What We're Reading: Staffing Company Cuts Benefits; Pentagon Has Unsent Ventilators; Collecting COVID-19 Survivor Plasma

April 1, 2020

Alteon Health will be reducing benefits to doctors and nurses helping to fight coronavirus disease 2019 (COVID-19); the Pentagon has 2000 ventilators it does not know where to send; blood donation centers will soon start collecting plasma from COVID-19 survivors.

Emergency Department Nurses, Doctors Will See Benefit Cuts

Citing lost revenue from coronavirus disease 2019 (COVID-19), according to ProPublica, medical staffing company Alteon Health and its parent company Frazier Healthcare Partners will be reducing salaries, time off, and retirement benefits for nurses and doctors on the front lines of the pandemic. Financial benefits that will be suspended include 401(k) matches and paid time off. With hospital budgets also being slashed, clinicians are decrying the 20% cuts to their salaries despite putting in more hours and making more sacrifices, such as being forced to stay away from their homes to protect their families. Meanwhile, Alteon’s chief executive officer Steve Holtzclaw says the cuts are necessary.
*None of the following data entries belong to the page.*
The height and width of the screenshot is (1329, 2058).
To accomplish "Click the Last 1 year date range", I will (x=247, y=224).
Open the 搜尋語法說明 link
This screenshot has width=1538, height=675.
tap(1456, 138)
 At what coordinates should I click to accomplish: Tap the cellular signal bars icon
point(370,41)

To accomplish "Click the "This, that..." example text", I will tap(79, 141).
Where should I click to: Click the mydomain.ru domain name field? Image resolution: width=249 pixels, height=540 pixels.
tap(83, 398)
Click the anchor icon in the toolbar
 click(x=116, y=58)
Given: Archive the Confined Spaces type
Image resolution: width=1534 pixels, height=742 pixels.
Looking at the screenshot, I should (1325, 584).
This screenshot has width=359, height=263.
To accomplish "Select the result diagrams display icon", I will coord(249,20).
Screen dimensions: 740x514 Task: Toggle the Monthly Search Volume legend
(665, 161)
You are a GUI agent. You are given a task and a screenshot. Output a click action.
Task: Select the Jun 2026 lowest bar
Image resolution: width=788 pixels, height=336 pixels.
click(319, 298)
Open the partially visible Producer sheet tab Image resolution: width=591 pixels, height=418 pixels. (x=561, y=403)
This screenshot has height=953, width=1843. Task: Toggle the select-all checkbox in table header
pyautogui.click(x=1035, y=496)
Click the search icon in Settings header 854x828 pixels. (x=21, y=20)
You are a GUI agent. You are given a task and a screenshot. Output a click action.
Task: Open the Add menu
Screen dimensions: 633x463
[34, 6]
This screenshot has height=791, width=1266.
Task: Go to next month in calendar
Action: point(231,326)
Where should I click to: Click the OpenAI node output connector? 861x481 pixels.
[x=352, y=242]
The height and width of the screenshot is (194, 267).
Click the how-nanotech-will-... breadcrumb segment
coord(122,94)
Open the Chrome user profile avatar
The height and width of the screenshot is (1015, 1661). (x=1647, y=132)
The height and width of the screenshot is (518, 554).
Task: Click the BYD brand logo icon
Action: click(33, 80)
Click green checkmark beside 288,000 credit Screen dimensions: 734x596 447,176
Where Should the Pentagon Send 2000 Ventilators?

The Pentagon is still waiting to hear from the Federal Emergency Management Agency (FEMA) and HHS on where it should send 2000 ventilators, reports CNN. Of the 2000 ventilators available, 1000 are ready immediately, according to Lt General Giovanni Tuck, the Pentagon’s top logistics official. There are also a purported 5 million N95 masks available, of which the Pentagon has shipped 1.5 million, with 500,000 more to be sent out soon. FEMA spokeswoman Lizzie Litzow says “ventilators are shipped to the states in the amount needed to manage the immediate crisis.”

COVID-19 Survivors Will Soon Be Able to Donate Their Plasma at Blood Centers

AABB, formerly the American Association of Blood Banks, yesterday issued guidance on how survivors of COVID-19 will be able to donate their plasma to help others fighting the disease, says Kaiser Health News. Still considered experimental, what is known as convalescent plasma therapy was used during the 1918 influenza pandemic and as a measles treatment in the 1930s. The AABB guidance recommends that blood collection centers coordinate their efforts with local health departments and hospitals in reaching out to recovered patients to donate.